Most of you probably know me as a researcher who is passionate about using media and technology to enhance learning for kids. That’s true. But I also happen to have a particular affinity for math-learning in the early years. In grad school, my adviser was Herb Ginsburg, who co-wrote a preschool math curriculum, and I spent many years working with teachers to implement it. Now that I’m a parent of preschoolers, I look for math everywhere, and take every opportunity to talk about math concepts with my kids. I was always good at math in school, and have no fear at facing it; however, I understand for many American women, I might be in the minority about this.
Nonetheless, I was surprised to read in the Motherlode column of the NY Times that researchers have recently discovered that mothers talk about math less to their daughters than their sons. In other words, the Moms in this study spent more time with their sons going over principles that involve counting or cardinality (how much). The researchers did not say that this lack of early math talk is the cause for why girls tend to be less confident in math, but they do suggest that “familiarity breeds liking”.
My blood pressure tends to rise just little every time I read a research study that puts blame on parents. After all, parents are an just easy target. In reality, this research did not even find a connection between math performance and math talk by mothers; it simply said that mothers talk less about math to their daughters. And we all know that a variety of factors could influence math confidence, but none of those were investigated. So no pressure, Moms, but apparently you subconsciously aren’t expecting your daughter to be an engineer, an architect, or an astrophysicist. That’s interesting. I’m proud to claim I am expecting my daughter to be one of those. Or maybe all.

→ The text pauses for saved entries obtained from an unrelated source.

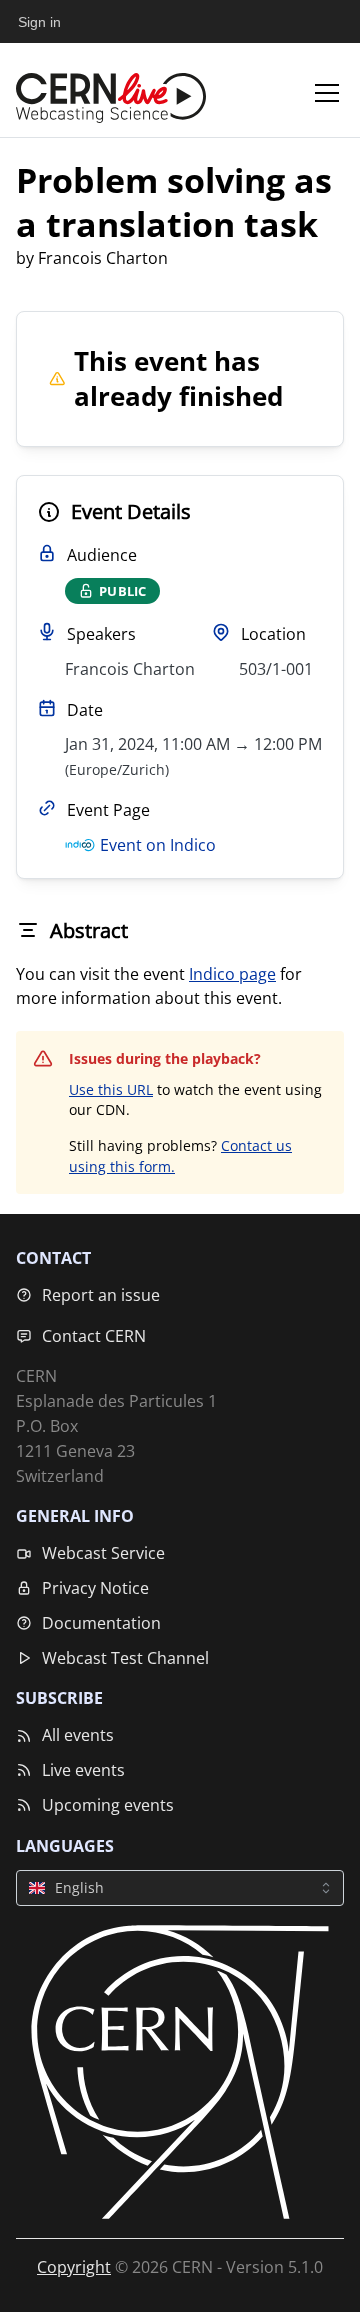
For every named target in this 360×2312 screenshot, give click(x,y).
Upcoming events (108, 1805)
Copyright (74, 2267)
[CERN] (180, 2072)
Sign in (39, 22)
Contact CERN (94, 1336)
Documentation (101, 1623)
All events (78, 1735)
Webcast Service (103, 1553)
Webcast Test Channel (125, 1658)
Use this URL (111, 1089)
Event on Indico (158, 845)
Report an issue (101, 1295)
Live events (83, 1770)
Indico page (232, 974)
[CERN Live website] (111, 93)
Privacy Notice (95, 1588)
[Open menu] (327, 93)
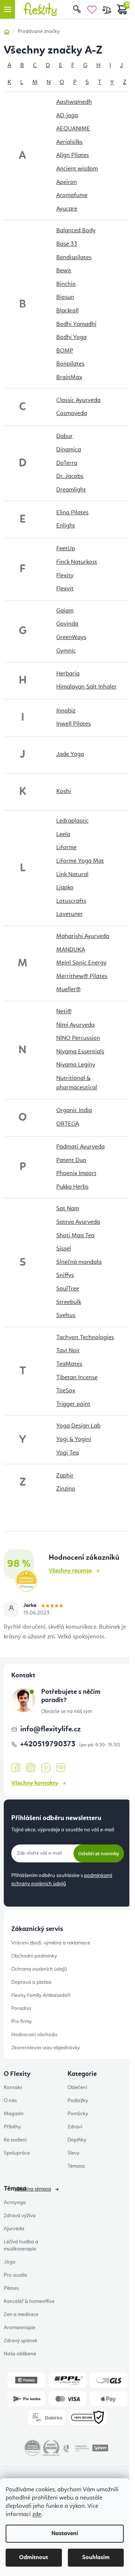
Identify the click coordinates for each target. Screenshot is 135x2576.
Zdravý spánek (21, 2340)
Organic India (74, 1111)
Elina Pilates (72, 513)
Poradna (21, 2008)
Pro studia (15, 2275)
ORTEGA (67, 1124)
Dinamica (68, 450)
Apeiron (66, 182)
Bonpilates (70, 364)
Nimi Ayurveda (75, 1025)
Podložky (78, 2100)
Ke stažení (15, 2140)
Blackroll (67, 311)
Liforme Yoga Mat (80, 861)
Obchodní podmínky (34, 1956)
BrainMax (69, 378)
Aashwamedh (74, 102)
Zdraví (75, 2126)
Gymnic (66, 651)
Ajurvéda (14, 2228)
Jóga (9, 2262)
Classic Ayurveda (78, 400)
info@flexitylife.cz (50, 1729)
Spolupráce (17, 2153)
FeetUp (65, 549)
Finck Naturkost (76, 562)
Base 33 (66, 244)
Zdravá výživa (20, 2215)
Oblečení (77, 2087)
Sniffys (65, 1275)
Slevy (74, 2153)
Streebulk (68, 1302)
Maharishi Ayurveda (82, 936)
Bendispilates (74, 258)
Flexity (65, 576)
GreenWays (71, 638)
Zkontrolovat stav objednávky (45, 2047)
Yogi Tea (67, 1453)
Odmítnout (33, 2558)
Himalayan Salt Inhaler (86, 687)
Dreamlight (71, 490)
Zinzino (65, 1489)
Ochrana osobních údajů (39, 1969)
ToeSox (65, 1391)
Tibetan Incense (77, 1378)
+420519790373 (48, 1744)
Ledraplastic (72, 821)
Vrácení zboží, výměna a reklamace (50, 1943)
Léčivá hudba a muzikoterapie (21, 2245)
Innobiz (65, 711)
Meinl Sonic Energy (81, 963)
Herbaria (68, 674)
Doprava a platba (31, 1982)
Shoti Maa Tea (75, 1236)
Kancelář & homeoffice (29, 2301)
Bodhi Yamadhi (76, 324)
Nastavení (64, 2534)
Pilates (11, 2288)
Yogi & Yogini (73, 1440)
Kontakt (13, 2087)
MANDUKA (70, 950)
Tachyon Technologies (85, 1338)
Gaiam (65, 611)
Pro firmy (21, 2021)
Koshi (63, 791)
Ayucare (66, 209)
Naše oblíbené (20, 2353)
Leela (63, 835)
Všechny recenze (70, 1571)
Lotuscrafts (71, 901)
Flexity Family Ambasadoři (40, 1995)
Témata (76, 2166)
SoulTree (67, 1289)
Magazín (14, 2113)
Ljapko (65, 888)
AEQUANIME (73, 129)
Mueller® (68, 990)
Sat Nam (67, 1209)
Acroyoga (15, 2202)
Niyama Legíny (75, 1065)
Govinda (67, 624)
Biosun (65, 297)
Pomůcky (78, 2113)
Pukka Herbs (72, 1187)
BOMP (64, 351)
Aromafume (71, 196)
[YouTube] (45, 1768)
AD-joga (67, 116)
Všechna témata (32, 2189)
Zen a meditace (21, 2314)
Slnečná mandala (79, 1262)
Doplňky (77, 2140)
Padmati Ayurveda (80, 1147)
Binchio (66, 284)
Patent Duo (71, 1160)
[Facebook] (15, 1768)
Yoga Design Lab (78, 1426)
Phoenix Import (76, 1174)
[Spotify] (60, 1768)
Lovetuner (69, 914)
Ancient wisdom (77, 169)
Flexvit (65, 589)
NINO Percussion (78, 1038)
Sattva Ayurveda (78, 1222)
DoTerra (66, 463)
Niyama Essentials (80, 1052)
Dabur (64, 436)
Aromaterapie (19, 2327)
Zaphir (65, 1476)
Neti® (64, 1012)
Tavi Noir (68, 1351)
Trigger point (73, 1404)
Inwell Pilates (73, 724)
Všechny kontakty (34, 1783)
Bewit (63, 271)
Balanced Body (76, 231)
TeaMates (69, 1364)
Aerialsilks (69, 142)
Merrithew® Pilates (81, 977)
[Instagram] (30, 1768)
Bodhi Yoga (71, 337)
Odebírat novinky (98, 1853)
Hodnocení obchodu (34, 2034)
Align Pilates (72, 155)
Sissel (63, 1249)
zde (36, 2515)
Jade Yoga (70, 754)
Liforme (66, 848)
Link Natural (72, 875)
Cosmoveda (71, 414)
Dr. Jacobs (69, 476)
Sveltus (65, 1316)
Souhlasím (96, 2558)
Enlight (65, 526)
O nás (10, 2100)
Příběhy (12, 2126)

I felt like this was a good opportunity for me to point out how nicely Nickelodeon’s Team Umizoomi works for co-viewing. Both my son AND my daughter thoroughly enjoy this show, and (thanks to their mom’s co-viewing) find the math challenges on the show to be easily accomplished. My daughter quickly learned how to count backwards from 10 due to the show’s theme song. She looks for math patterns every where we go, can identify all her basic shapes, and has a tendency to read out loud the street address of every apartment building we walk by. Perhaps it’s not necessarily co-viewing this TV show that makes her enjoy math – perhaps it is just her math-loving mother. But in any case, co-viewing Team Umizoomi has given us a platform to work on this school topic together, in a non-threatening way. In addition, there is more good news – several new math TV show are on their way, starting in the fall on PBS. Look for one aimed at preschoolers, and another aimed at kids in early elementary school.
Go forth, ye parents, and co-view a math show TV show with your daughter!